▶ [Your instructions]: Reproduce, unchanged, the lines of the listing below, starting at the line that contains "Viewport: 255px width, 142px" and ending at the line that contains "Action: click(145, 12)", with both of those lines included.

Start of Dataset records

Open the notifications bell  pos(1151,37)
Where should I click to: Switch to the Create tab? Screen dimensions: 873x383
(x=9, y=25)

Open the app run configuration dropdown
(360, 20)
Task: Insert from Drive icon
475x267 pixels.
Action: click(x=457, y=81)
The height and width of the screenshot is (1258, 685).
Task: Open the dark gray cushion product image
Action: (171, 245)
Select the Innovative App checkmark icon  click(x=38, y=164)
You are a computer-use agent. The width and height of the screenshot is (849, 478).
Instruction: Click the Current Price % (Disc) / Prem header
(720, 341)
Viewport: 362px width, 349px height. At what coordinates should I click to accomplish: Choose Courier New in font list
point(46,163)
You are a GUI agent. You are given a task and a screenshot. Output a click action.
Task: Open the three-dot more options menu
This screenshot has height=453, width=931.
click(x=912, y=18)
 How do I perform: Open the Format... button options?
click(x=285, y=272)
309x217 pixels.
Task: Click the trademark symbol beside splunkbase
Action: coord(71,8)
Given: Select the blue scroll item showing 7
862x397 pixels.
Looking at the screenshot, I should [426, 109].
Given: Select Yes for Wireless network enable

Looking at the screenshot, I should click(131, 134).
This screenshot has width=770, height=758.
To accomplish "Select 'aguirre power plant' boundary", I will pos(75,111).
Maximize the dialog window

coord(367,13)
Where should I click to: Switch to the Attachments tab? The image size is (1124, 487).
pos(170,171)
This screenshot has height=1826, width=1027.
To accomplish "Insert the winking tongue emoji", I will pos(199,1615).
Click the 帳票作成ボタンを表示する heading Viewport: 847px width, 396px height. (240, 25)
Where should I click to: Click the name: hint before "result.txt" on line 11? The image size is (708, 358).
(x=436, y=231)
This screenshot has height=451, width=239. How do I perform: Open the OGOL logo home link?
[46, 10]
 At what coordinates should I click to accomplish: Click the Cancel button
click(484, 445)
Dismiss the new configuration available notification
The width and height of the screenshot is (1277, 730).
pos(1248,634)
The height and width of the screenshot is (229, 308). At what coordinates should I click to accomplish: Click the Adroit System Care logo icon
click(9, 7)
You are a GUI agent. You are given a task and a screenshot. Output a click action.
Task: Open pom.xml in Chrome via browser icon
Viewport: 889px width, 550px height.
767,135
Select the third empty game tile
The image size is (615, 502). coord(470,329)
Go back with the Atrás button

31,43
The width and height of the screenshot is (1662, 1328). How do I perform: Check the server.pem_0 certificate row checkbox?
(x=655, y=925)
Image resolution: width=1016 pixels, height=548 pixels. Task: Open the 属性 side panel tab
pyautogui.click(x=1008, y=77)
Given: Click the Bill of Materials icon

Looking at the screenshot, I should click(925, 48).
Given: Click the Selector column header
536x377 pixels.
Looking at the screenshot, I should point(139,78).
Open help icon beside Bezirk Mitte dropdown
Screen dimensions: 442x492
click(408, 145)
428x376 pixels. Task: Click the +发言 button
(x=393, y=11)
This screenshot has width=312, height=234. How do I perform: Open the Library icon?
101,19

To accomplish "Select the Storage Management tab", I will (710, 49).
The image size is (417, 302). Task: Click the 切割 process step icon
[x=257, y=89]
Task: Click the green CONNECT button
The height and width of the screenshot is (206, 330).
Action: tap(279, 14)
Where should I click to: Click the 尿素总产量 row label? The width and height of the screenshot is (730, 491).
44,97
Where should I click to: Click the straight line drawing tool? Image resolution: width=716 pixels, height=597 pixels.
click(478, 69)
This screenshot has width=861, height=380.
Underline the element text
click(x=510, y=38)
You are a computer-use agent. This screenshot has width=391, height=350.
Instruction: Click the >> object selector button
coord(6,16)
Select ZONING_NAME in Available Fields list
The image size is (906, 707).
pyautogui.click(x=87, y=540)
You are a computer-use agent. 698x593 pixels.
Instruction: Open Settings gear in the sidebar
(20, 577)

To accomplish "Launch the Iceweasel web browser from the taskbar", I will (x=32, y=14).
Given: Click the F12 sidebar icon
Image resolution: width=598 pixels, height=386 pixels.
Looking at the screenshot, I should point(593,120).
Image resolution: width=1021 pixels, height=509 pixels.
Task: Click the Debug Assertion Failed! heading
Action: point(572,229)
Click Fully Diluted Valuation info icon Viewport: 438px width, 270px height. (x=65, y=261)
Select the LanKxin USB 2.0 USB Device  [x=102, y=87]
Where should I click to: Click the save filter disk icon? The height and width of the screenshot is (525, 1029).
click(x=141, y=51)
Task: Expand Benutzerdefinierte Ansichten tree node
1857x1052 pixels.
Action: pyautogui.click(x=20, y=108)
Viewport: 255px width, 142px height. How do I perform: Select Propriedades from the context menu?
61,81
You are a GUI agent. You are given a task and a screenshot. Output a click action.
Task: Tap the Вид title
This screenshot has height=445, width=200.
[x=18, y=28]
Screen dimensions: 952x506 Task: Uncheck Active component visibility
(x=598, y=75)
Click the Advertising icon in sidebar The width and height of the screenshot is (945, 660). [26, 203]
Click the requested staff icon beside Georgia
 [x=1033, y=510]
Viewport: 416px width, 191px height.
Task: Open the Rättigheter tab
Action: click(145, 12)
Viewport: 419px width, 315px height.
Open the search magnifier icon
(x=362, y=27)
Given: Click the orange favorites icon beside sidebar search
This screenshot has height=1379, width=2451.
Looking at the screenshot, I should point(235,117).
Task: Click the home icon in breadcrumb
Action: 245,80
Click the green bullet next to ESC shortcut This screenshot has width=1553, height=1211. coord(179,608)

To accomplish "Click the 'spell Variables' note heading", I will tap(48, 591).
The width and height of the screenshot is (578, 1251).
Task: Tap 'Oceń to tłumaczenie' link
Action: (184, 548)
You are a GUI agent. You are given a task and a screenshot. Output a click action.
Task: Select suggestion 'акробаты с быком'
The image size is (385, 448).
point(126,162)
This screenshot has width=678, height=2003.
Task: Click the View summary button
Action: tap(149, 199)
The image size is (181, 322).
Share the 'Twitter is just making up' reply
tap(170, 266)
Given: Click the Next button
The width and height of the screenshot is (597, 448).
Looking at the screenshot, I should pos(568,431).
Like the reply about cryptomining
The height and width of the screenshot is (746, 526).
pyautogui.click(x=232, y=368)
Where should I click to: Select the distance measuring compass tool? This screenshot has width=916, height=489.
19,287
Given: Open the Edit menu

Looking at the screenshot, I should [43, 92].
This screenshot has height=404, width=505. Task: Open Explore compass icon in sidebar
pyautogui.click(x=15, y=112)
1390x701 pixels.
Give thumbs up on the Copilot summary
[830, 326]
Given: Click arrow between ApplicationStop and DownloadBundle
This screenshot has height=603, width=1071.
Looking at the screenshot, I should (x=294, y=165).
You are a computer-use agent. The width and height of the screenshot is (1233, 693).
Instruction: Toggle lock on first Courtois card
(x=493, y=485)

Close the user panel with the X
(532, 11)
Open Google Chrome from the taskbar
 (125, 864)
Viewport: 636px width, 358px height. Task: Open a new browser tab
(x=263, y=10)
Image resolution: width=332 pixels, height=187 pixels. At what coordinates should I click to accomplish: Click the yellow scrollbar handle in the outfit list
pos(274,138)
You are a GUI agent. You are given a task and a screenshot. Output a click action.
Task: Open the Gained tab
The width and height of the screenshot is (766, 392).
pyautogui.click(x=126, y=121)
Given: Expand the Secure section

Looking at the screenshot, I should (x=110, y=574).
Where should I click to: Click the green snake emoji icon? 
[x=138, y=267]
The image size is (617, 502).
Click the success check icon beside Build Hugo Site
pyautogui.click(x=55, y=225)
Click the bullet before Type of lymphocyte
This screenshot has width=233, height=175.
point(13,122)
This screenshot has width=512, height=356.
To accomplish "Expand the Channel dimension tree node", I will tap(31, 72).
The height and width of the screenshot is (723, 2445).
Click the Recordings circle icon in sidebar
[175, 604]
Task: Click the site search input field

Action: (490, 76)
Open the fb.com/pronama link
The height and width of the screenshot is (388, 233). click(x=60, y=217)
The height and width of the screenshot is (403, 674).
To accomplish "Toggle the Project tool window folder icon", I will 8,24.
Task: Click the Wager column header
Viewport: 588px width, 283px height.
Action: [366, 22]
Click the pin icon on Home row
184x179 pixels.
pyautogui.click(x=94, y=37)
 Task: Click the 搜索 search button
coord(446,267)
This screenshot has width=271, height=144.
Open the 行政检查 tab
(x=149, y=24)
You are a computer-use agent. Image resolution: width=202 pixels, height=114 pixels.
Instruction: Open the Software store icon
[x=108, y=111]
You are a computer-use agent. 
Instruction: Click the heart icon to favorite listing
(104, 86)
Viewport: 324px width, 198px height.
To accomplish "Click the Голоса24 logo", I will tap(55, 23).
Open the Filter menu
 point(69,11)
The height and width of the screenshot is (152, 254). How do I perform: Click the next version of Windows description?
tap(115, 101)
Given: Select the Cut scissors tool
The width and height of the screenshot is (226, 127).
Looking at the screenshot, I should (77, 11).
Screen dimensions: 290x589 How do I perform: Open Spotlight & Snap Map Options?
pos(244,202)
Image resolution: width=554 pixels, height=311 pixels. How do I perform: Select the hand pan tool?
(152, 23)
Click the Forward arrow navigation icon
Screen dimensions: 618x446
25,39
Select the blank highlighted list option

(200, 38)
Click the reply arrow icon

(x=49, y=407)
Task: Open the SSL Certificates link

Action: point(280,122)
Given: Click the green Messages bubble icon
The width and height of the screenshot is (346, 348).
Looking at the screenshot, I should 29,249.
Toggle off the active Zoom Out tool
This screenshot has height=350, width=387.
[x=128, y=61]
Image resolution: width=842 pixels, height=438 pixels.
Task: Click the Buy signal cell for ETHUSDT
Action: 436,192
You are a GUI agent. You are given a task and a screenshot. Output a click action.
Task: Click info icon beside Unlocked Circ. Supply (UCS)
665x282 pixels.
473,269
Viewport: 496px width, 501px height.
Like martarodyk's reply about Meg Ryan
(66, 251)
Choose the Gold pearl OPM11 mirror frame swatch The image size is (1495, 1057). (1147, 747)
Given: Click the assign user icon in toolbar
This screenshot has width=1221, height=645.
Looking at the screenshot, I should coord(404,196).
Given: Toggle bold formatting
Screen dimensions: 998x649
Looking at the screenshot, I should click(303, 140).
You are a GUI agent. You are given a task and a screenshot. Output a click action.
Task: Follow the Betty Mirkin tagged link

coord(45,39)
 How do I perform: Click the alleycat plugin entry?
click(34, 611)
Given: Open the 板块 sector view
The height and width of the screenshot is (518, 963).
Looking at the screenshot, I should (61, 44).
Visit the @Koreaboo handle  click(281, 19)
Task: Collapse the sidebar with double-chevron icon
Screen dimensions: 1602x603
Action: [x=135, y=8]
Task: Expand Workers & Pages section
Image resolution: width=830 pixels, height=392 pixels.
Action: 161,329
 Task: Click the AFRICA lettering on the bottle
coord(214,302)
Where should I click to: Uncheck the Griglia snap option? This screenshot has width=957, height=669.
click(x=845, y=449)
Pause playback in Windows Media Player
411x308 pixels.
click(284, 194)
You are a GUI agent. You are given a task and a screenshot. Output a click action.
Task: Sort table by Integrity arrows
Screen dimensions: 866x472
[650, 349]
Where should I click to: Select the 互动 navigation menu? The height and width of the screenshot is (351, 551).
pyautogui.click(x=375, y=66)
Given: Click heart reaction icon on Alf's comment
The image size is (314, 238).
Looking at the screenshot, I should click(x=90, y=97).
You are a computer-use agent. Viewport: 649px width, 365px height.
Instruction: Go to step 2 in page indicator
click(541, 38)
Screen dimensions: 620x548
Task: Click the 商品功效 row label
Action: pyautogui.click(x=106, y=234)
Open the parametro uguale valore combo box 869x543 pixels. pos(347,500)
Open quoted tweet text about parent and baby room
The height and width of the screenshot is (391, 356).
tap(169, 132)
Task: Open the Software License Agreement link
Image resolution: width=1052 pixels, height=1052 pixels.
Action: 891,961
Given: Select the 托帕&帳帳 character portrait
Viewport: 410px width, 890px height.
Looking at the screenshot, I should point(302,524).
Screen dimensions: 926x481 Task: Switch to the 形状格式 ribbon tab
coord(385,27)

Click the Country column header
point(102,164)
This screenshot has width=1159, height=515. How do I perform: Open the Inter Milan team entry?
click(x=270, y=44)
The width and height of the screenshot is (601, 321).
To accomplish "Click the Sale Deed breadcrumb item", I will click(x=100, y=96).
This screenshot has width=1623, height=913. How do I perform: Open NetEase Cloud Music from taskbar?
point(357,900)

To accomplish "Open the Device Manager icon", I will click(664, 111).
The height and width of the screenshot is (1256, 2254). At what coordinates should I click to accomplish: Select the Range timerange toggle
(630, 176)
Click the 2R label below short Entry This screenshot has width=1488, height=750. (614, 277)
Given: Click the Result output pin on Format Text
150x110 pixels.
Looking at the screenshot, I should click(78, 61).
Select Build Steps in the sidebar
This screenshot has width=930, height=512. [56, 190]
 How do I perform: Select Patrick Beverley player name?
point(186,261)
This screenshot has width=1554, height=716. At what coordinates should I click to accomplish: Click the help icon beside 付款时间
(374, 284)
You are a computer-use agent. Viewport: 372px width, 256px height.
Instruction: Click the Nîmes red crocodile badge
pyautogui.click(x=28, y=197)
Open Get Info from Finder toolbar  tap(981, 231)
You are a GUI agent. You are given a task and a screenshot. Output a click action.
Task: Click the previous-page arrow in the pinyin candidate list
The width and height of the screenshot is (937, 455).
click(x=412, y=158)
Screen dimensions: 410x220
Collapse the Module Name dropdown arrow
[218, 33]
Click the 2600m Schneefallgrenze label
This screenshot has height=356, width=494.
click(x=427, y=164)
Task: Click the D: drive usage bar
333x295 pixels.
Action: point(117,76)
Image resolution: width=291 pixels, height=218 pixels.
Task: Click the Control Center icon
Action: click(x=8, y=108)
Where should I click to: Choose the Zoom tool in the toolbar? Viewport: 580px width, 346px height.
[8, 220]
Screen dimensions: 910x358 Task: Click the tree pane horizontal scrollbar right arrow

End of Dataset records

▶ [Exercise output]:
Viewport: 255px width, 142px height. How do I perform: Select Propriedades from the context menu?
61,81
You are a GUI agent. You are given a task and a screenshot. Output a click action.
Task: Tap the Вид title
This screenshot has height=445, width=200.
[x=18, y=28]
Screen dimensions: 952x506 Task: Uncheck Active component visibility
(x=598, y=75)
Click the Advertising icon in sidebar The width and height of the screenshot is (945, 660). [26, 203]
Click the requested staff icon beside Georgia
 [x=1033, y=510]
Viewport: 416px width, 191px height.
Task: Open the Rättigheter tab
Action: click(145, 12)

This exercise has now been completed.